Unfortunately, for one patient with abnormal aneurysmal pulsation detected by 4D-CTA, surgical intervention was deferred. However, 36 days later interventional embolization of a subarachnoid hemorrhage was required when the patient presented severe neurological symptoms (as shown in Fig. 7) was performed. It indicated that the pulsation of the aneurysm was a predictor of the risk of rupture of an aneurysm. In practice, when an abnormal pulsation was found in an unruptured intracranial aneurysm, it indicated a higher risk of rupture, suggesting that the neurosurgeon should take treatment as early as possible to avoid sudden rupture during follow-up. In contrast, the patients without UIA pulsations observed by 4D-CTA were discharged without intervention, and clinical neurological evidence of aneurysm ruptures was reported at the standard regular follow-up contact. We boldly believed that these aneurysms were in a relatively stable state, and currently, there is no occurrence of aneurysmal rupture in those patients. However, long-term follow-up is still required. Two patients without pulsation noted by 4D-CTA voluntarily requested neurosurgical clipping for prevention therapy due to concerns about their own severe hypertension. Intraoperative findings showed more stable homogenous walls (as shown in Fig. 8). To summarize, using 4D-CTA images, we found that irregular pulsation was closely associated with aneurysm rupture, and the discovery of the pulsation with unruptured aneurysms has important implications for the guiding treatment of the aneurysms. This finding is in line with those of some studies that reported irregular pulsation was correlated with the status of aneurysm rupture [10, 38]. Kato et al. observed that aneurysms with irregular pulsation had varied thicknesses and an absence of the internal elastic lamina and tunica media [17]. Krings et al. demonstrated that the presence of abnormal pulsation was related to aneurysm growth [39]. Similarly, Ferrari and colleagues reported that the irregular pulsation detected by 4D-CTA may potentially lead to a morphologic change in shape at follow-up and had a significant correlation with dark reddish thinner walls [40]. Therefore, it indicates that this method may be useful for identifying aneurysms with a higher risk of rupture.

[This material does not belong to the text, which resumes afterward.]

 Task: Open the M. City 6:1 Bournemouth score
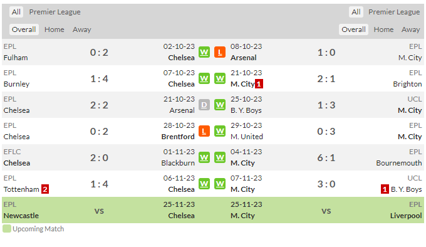(x=326, y=157)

Our study has some limitations: first of all, there is a lack of comparison with the results of surgery in terms of morphology, as a previous study showed a comparison with DSA could be sufficient to evaluate the morphology of aneurysms [41]. Secondly, the occurrence of thrombosis in the aneurysm wasn’t evaluated due to the absence of thrombosis in all aneurysms in this study. However, it is critical for the treatment plan decision-making whether or not thrombosis is present. Finally, the relatively small sample size may limit the power of the analysis. Hence, future prospective studies with larger patient populations and longer follow-up period are needed to further explore the role of 4D-CTA in the visualization of aneurysmal pulsation.